Whether the combination of androgen ablation and radiation therapy affords a survival advantage in patients with locally advanced disease has not been definitively established. However, the results of recent investigations suggest that the combination may, in fact, have a survival benefit.

Radical Prostatectomy

with or without adjuvant therapy

Radical prostatectomy is a surgical procedure which removes the entire prostate gland, as well as some surrounding tissue. It can be performed by creating a lower mid-line incision through the pubic area. This method allows for pelvic lymph node dissection. Some urologists prefer the perineal approach, which removes the prostate gland through an incision between the anus and the scrotum. The perineal requires a separate incision if lymph node removal is desired.

This is a reasonable option for patients with locally advanced prostate cancer. Stage T3 disease can be successfully treated with low morbidity and significant reductions in risk of local recurrence, with clinical over-staging. Well- and moderately differentiated cancers have cancer-specific survival rates of 30 to 76 percent at 10 years, comparable with that of other treatment outcomes.
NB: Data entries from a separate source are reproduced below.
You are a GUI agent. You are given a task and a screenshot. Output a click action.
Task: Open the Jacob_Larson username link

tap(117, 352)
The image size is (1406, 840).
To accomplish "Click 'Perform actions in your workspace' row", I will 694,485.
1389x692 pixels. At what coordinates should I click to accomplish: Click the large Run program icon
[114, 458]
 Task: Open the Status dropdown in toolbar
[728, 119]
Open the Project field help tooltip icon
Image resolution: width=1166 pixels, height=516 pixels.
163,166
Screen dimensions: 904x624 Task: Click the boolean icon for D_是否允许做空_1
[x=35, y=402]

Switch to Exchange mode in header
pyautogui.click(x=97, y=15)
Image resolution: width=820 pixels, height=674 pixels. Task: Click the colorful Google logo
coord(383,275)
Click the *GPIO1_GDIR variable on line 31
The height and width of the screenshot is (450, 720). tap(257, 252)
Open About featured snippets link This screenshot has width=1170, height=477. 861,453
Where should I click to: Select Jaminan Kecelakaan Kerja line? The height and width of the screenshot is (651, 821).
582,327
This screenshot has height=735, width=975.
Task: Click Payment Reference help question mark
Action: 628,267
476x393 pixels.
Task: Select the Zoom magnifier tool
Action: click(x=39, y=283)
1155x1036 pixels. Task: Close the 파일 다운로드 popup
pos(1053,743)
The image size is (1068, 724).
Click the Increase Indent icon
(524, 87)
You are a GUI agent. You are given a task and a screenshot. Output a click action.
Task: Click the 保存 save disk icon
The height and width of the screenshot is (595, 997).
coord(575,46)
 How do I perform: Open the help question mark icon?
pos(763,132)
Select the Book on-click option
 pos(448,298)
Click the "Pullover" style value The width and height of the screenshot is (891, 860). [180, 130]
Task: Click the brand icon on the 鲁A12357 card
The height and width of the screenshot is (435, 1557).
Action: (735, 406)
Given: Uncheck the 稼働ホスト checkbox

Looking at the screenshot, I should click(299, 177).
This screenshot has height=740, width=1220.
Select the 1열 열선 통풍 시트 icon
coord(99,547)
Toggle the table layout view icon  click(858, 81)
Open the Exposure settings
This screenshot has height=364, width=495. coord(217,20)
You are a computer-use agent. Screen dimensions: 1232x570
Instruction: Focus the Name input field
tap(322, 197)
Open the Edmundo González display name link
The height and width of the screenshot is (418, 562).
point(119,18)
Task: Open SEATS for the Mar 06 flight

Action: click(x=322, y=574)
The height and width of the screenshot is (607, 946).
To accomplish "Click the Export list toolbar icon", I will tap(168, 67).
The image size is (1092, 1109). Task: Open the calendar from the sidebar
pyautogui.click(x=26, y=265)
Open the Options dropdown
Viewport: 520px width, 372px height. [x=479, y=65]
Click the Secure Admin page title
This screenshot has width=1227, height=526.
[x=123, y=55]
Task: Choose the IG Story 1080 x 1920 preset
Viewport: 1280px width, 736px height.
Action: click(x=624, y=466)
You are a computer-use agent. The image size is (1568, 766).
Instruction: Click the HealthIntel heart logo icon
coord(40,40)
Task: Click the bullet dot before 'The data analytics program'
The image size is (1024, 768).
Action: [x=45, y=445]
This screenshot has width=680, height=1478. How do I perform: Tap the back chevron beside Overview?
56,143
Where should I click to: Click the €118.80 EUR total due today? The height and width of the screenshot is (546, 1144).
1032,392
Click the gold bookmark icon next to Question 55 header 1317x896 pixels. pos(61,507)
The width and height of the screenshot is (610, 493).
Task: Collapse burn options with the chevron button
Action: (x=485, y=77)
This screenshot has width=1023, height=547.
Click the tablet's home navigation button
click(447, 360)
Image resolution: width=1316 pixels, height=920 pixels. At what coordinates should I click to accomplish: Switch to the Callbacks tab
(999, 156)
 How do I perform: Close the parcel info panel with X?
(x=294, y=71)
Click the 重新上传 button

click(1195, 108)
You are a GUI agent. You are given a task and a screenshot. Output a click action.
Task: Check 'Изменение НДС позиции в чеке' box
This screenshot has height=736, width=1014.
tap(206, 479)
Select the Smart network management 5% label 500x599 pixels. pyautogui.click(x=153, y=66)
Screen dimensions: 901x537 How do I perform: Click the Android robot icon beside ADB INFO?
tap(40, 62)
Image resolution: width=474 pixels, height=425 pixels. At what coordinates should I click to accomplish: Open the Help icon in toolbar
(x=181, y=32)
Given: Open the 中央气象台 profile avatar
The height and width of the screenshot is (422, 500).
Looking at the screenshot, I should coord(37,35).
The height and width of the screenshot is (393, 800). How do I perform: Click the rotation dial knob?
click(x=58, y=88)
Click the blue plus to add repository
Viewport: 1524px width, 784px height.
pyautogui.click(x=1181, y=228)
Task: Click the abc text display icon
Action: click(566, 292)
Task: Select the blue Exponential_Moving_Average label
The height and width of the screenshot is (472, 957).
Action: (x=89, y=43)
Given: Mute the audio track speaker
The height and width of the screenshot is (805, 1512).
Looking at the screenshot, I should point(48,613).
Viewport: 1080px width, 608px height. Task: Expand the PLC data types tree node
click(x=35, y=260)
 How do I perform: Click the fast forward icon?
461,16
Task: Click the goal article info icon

However, the risk of cancer recurrence after surgery for Stage T3-T4 cancer is substantial, and an adjuvant or secondary/salvage treatment will likely be required.

Treatment of Node-Positive Disease

Recent data from several U.S. centers have reported a survival benefit in men who undergo radical prostatectomy despite the presence of micro-metastases to regional pelvic lymph nodes. These men tend to do better and survive longer when started on early hormonal therapy, either with orchiectomy or an LHRH-agonist.

Radiation Therapy

Whether any local treatment adds to overall survival in patients with known node involvement is debatable. This matter deserves further study. However, the addition of radiotherapy may be indicated in many situations, especially in young men.